Batch job tuning

sgandhla · New User Joined: 23 Mar 2017 Posts: 3 Location: USA

Hi Everyone,

This is my first post in the forum, I spent one month in analyzing an issue in my new role without any luck. Hope I find some assistance here.

we have a batch job hosted from different locations, both of them are running in EC12, everyday we recycle the job at 15:00 GMT , so job is down from 11:00 t0 15:00 when we restart the job one site is able to process ~15 million txn in 15 minutes interval other site can process ~3million txn, but by end of the day both are able to process same number of txn(~200 million), the slow running lpar catches up after 2 hours , it is able to process ~10 million in 15 minutes. so I looked few things like looked at system loads at that time, both are running less than 50% , WLM policies , its the same , job is exactly same(as per application team), I changed weights of the LPAR to get more vertical Highs. without any improvement in performance. I pulled numbers from SMFINTRV member which shows both consume same CPU time, but the LPAR that process slowly has higher I/O time than the other one. as one more attempt we made a WLM change to the slow running LPAR service class to increase I/O priority to high, the one unsolved puzzle is when the job process less number of txn it goes to DW status and does nothing for atleast 10 minutes in 15 minutes in when I looked in real time from SDSF.

Robert Sample · Posted: Thu Mar 30, 2017 12:41 am

IF the LPARs are defined the same (same memory, same processor weight, and so forth) I'd look at the I/O situation. Look at the SMF record type 70 and 72 records for each LPAR to see their I/O and channel stats.

sgandhla · New User Joined: 23 Mar 2017 Posts: 3 Location: USA

Hi Robert,
Thanks for response, weights are different we have less number of LPARS in the CEC where we get faster response, but both the CEC'S are running less than 50%, I looked into type 70 and 72 channel stats looks fine, In I/O stats, over a day CPU time remains same but I/O time is 50% more in the slow processing sites. we are using same amount of flash drives in both the sides.
I did run a strobe report to see if there is any issues from application side, it shows
IEAVEWAT (wait service) as 88.48% in 10 min sample. again stuck with this unknown module (for me) to go further, google didn't help me much other than giving the some information like cross memory reference or linkage or I/O interrupts.

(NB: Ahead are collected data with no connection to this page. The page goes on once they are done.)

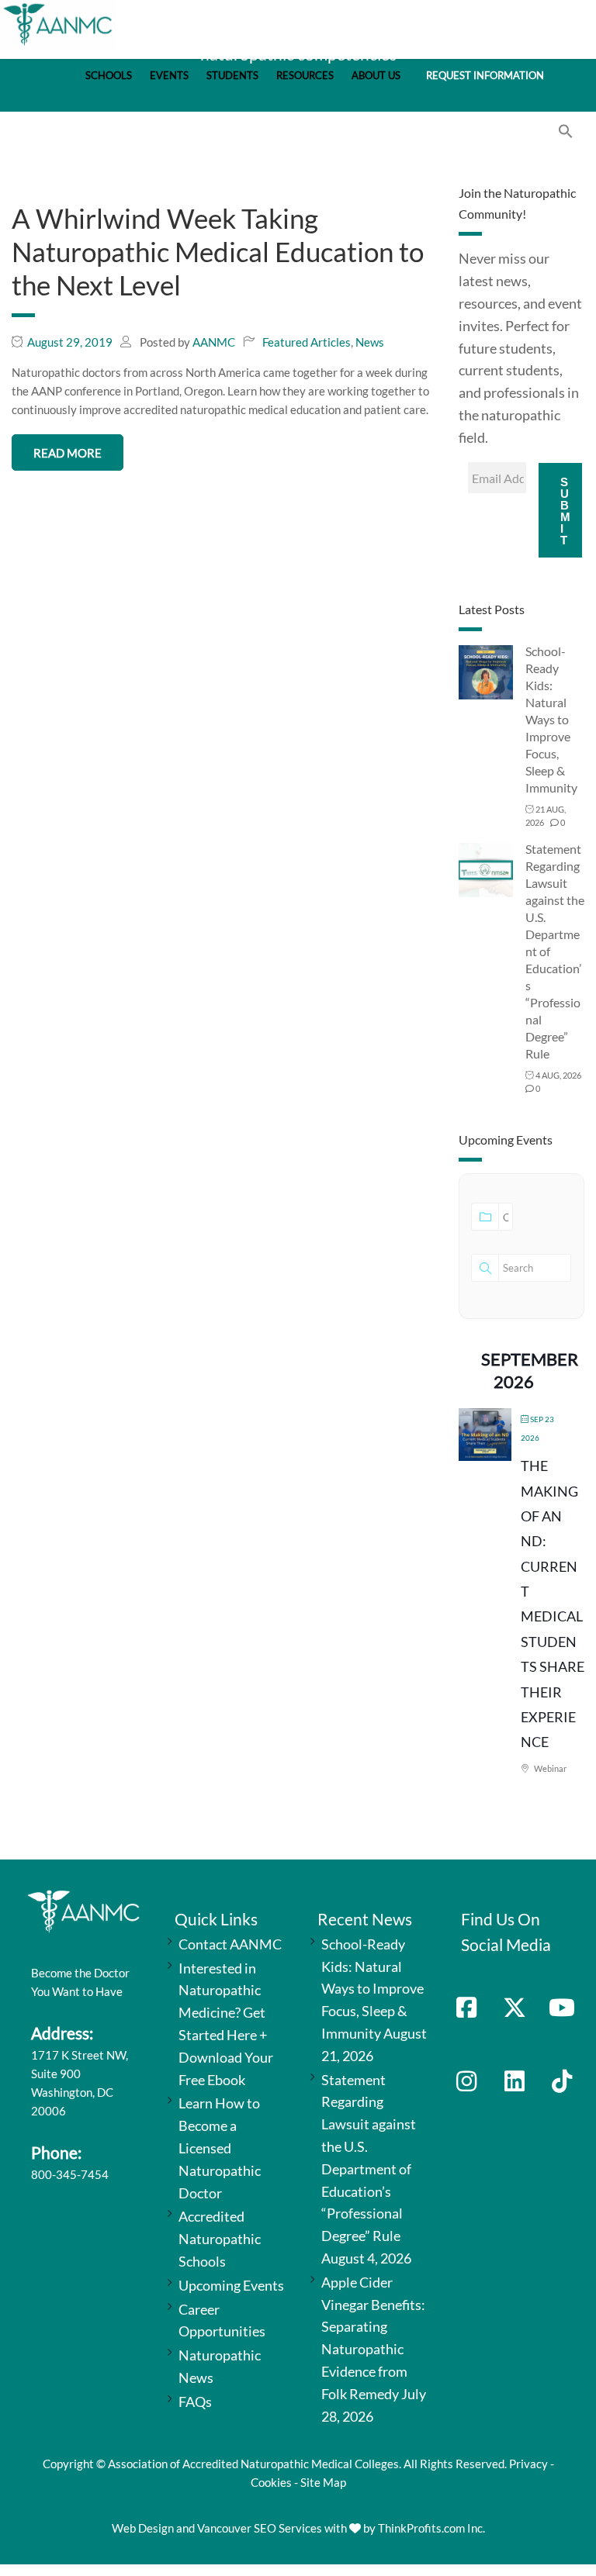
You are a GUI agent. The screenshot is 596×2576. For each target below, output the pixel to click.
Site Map (323, 2482)
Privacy (528, 2464)
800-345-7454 (70, 2174)
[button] (565, 134)
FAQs (195, 2401)
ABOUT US (376, 75)
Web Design (143, 2528)
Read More (67, 453)
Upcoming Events (231, 2285)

Robert Sample · Posted: Thu Mar 30, 2017 2:33 am

sgandhla · New User Joined: 23 Mar 2017 Posts: 3 Location: USA

Robert Sample · Posted: Thu Mar 30, 2017 4:31 am

Pete Wilson · Posted: Thu Aug 19, 2021 12:42 pm

When you say the jobs on different LPAR's are exactly the same what does that mean? Are they creating or updating their own individual datasets or are they sharing access to common datasets? What type of datasets are you dealing with? Please explain in more detail what the jobs actually do otherwise we can only speculate what the issues might be. Are both LPAR's part of the same physical CEC and SMSPlex sharing common DASD & TAPE etc? Is the Linklist the same on both LPAR's? Is COFVLFnn parmlib member the same on both LPAR's? What other competing workload is there on the 'slow' LPAR when it is slow?